By default, the only thing that is shared through such a collaborative-editing channel is document changes (the changes field in the update objects). Sometimes it is useful to also use this mechanism to share other information that should be distributed between clients.

To do that, when calling the collab extension constructor, you can pass a sharedEffects function which produces an array of “shared effects” from a transaction. Shared effects are instances of StateEffect that should be applied in other peers as well. In the simplest case, sharedEffects could just filter the transaction's effects, picking out specific types of transactions.

Say, for example, we have a plugin tracking marked regions in the document. Editors keep a state field with a collection of marked regions, and have a markRegion effect that they use to add regions to this.

import {StateEffect} from "@codemirror/state"

const markRegion = StateEffect.define<{from: number, to: number}>({
  map({from, to}, changes) {
    from = changes.mapPos(from, 1)
    to = changes.mapPos(to, -1)
    return from < to ? {from, to} : undefined
  }
})

Since the effect refers to positions in the document, it needs a map function to map it through document changes. This will also be used by the collab package when reconciling local and remote changes.

Now with a function like this as sharedEffects source, we'd get these effects in our Update objects:

import {collab} from "@codemirror/collab"

let markCollab = {
  // ...
  sharedEffects: tr => tr.effects.filter(e => e.is(markRegion))
}

The library doesn't provide any utilities for serializing effects, so in order to send them around as JSON you need your own custom serialization code for the effects field in updates.

But once you set that up, assuming that all peers have some extension that handles these effects installed, applying them across peers should just work. The effects get applied in transactions created by receiveUpdates, and the state field that manages such marks will pick them up from there.

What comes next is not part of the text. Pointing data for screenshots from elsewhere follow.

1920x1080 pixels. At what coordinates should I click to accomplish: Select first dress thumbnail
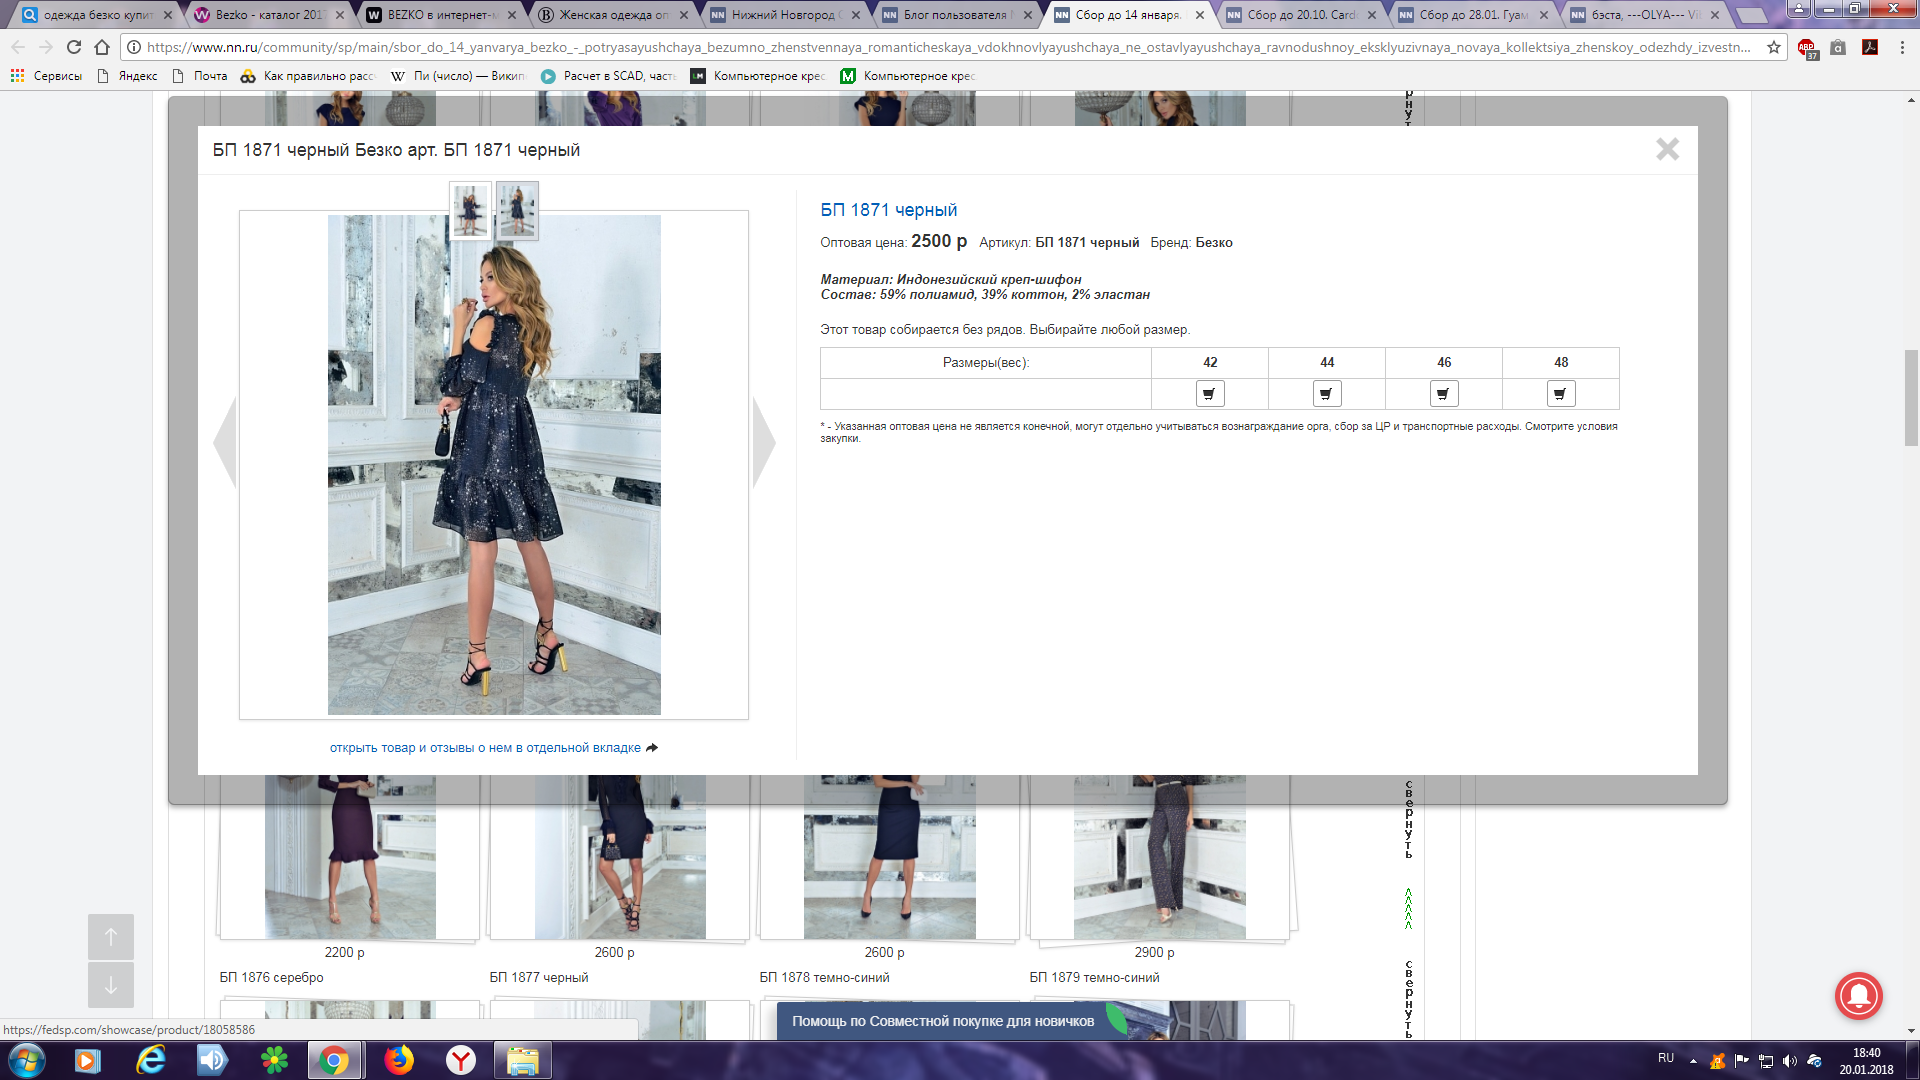point(470,211)
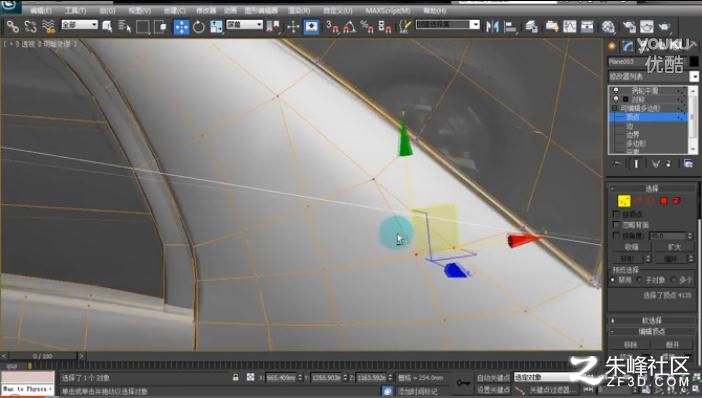
Task: Enable the Ignore Backfacing checkbox
Action: click(x=616, y=225)

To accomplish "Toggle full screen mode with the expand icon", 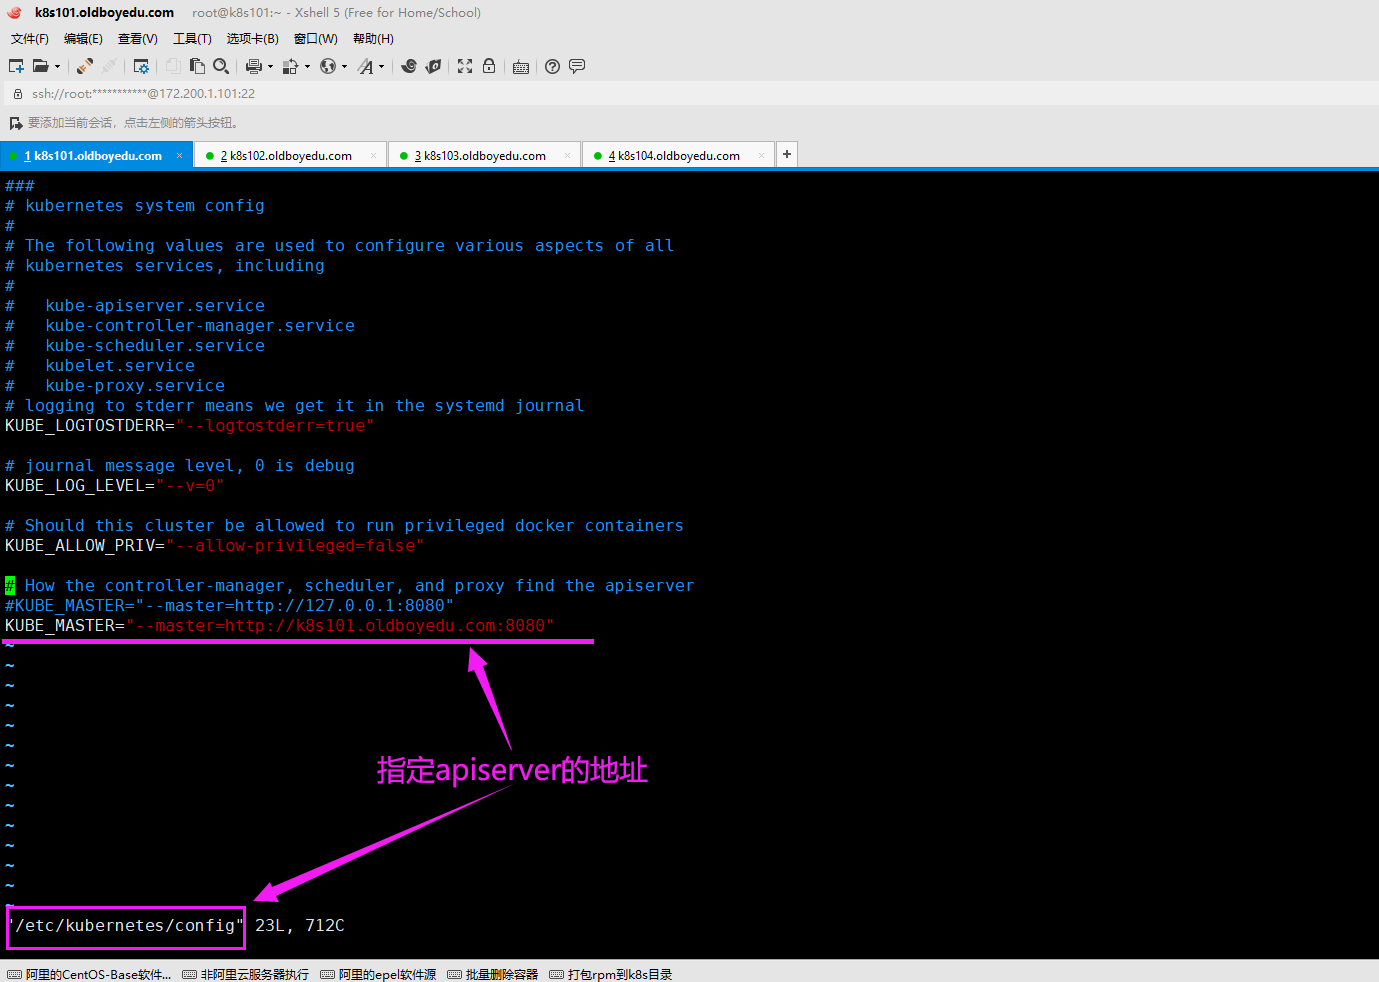I will click(465, 66).
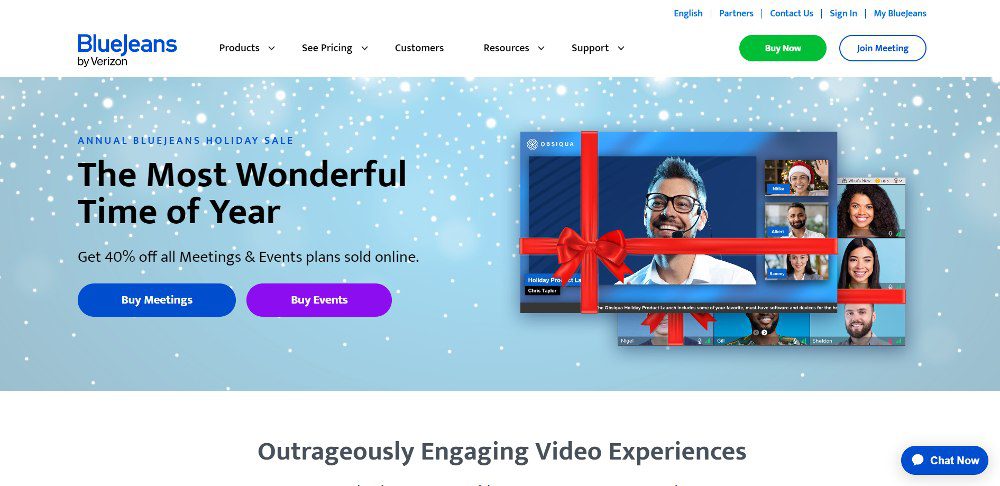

There is one thing to keep in mind though. As described in more detail in the collaborative-editing blog post, the kind of position mapping done in the effect's map function is not guaranteed to converge to the same positions when applied in different order by different peers. For some use cases (such as showing other people's cursor), this may be harmless. For others, you might need to set up a separate mechanism to periodically synchronize the positions.